TAPAS.network | 16 December 2021 | Commentary | Phil Goodwin

£400 per household per year to achieve net zero? A bargain, surely? But...

Phil Goodwin

Phil Goodwin points to new data that exposes the ‘absurdities’ of treating the carbon impact of the road programme, and its individual schemes, as trivially insignificant

IT WAS A PLEASURE to visit the Smart Transport conference last week, to give a talk with the challenging title of ‘The cost of achieving net zero’. I was one of three speakers in the opening ‘plenary’ slot, sharing the platform with transport minister Trudy Harrison, who gave an enthusiastic speech mainly focused on cycling, and Lord Deben, conservative member of the House of Lords and Chair of CCC, the Climate Change Committee, who gave a speech marked by its simple, direct, comprehensible honesty about how humanity has created the conditions for a future which will proceed under higher global temperatures than have ever experienced during human history.

Well, when I say, ‘shared the platform’, it wasn’t quite like that, as the minister was able to answer a few questions but then had to leave, and Lord Deben sent a pre-recorded video. In the same sense I’ve ‘shared a platform’ with many eminent politicians over the years, including several secretaries of state of whom few actually realised that I was there at all. I can’t say I mind. One of the life lessons I learned from my daughter’s time at drama school was that it’s the important audience there in the theatre that you are talking to, not the unimportant empty seats.

Anyway, my title was ‘The Cost of Achieving Net Zero’ and I built this round a recent ‘Fiscal Risks’ report from the Office for Budget Responsibility (OBR), which referred in turn to the work of CCC[1].

The headline figure was a suggested total Government expenditure of £1.4 trillion from 2020 to 2050, which would be 2% of GDP, of which £1tn is offset by cost savings, so a net cost of £12bn a year, less than 1% of GDP, or £400 per household a year.

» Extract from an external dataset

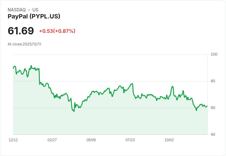Click the PayPal (PYPL.US) stock title
Viewport: 226px width, 156px height.
(x=34, y=16)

Now, at first sight, this does seem to be remarkably cheap, and stunningly good value for money.

‘Tipping point’ effects

There are caveats of course, including some criticisms that the figure doesn’t allow for the embedded carbon in imports, which is large and seems to be getting larger.

But the main comment one must make is that the figure has little meaning unless it is compared with the economic (and social) costs of failing to meet the carbon targets, and – much more important – failing to hold back global climate change from the trajectory that it is still currently on. Figures for that are much more elusive, but at a global level the OBR cited an estimate that with a global average temperature rise of 4°C, one might be talking of a 23% fall in global GDP, over 20 times larger. Other figures are available, larger or smaller, but all of them are massively higher than the cost of meeting net zero.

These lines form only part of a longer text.